Действительно, Брежнев и высшее партийное руководство в 70-е годы воспринимаются народом со смесью плохо скрытого презрения и смеха. Уже тогда начали проявляться все те феномены, которые пышным цветом расцвели в перестройку и в постсоветские времена – безыдейность, цинизм, конформизм, преклонение перед Западом партномеклатуры и их отпрысков, уже тогда в союзных и автономных республиках СССР развивается и утверждается этнократия – предшественница нынешних «суверенных» режимов… Глядя на этот разор своей социалистической Родины, которую сумели спасти от врагов во время войны, но довели до разложения в мирное время, народ, безусловно, понимал: Брежнев и его дряхлые старцы из Политбюро, и тем более их более молодое, но чересчур уж вороватое и циничное окружение – это не те люди, которые могут спасти Родину. И именно в 60–70-е годы в стране нарастает снизу, из самых недр народных сталинистский ренессанс. Учебники истории стыдливо уделяют Сталину несколько строчек, не забыв упомянуть о «культе личности» и «незаконных репрессиях». Из официальных песен – от гимна СССР до «Песни о Москве» и «Марша танкистов» исключены слова о Сталине. Интеллигенты читают «Архипелаг ГУЛАГ» и распевают псевдоблатные антисталинистские песенки. А простые люди лепят фотографии Сталина на лобовые стекла автомобилей, собравшись в узком кругу поют «Артиллеристы, Сталин дал приказ!». Народ тоскует по Сталину, по грозному, но справедливому народному царю, который метлой опричника вышвырнул бы из высоких кабинетов разжиревших и заворовавшихся конформистов и циников с партбилетами, привел бы новых, простых людей, снизу, из народа – преданных государству и вождю, честных и прямолинейных, и вывел бы корабль советской государственности из гнилого штиля-«застоя», который похуже и опаснее штормов….

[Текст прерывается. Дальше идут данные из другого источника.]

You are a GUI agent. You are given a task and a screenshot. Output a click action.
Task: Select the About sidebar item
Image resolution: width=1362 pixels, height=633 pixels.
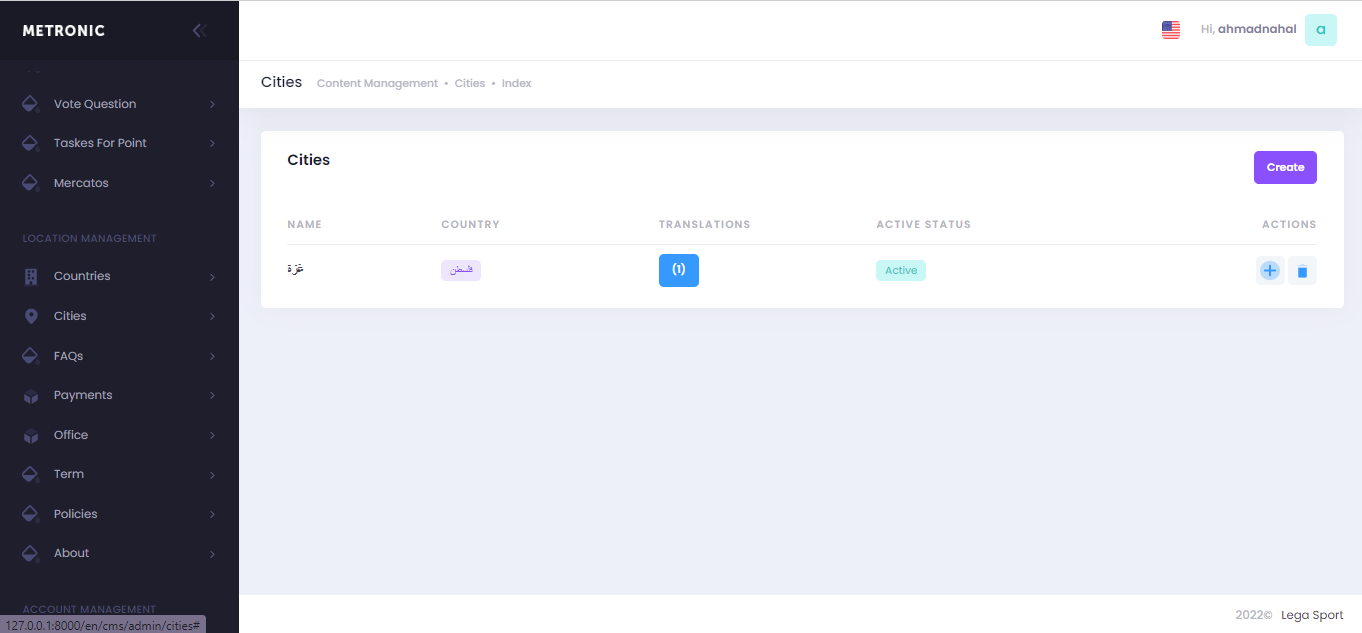click(71, 553)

И вот на экранах кинотеатров появляется фильм о том, как на царском троне оказывается безвольный и глупый самозванец в компании с вором и возглас дьяка: «говорят, царь ненастоящий!» выглядел как дерзкое раскрытие самых потаенных настроений и мыслей простых советских людей. Можно только удивляться, как недремлющие цензоры из идеологического ведомства не разглядели столь явных политических намеков. Даже Бунша поумнее их был, коль догадался воскликнуть: «не позволю про царя такие песни петь!»…

 

4

Почему же этот фильм Гайдая популярен до сих пор, когда нет уже давно ни Брежнева, ни Политбюро, ни партчиновников? Ответ прост: потому что принципиально ситуация не изменилась. Тоска народа по «настоящему царю», грозе «бояр» и чужестранцев стала еще больше и острее по сравнению с 70-ми годами.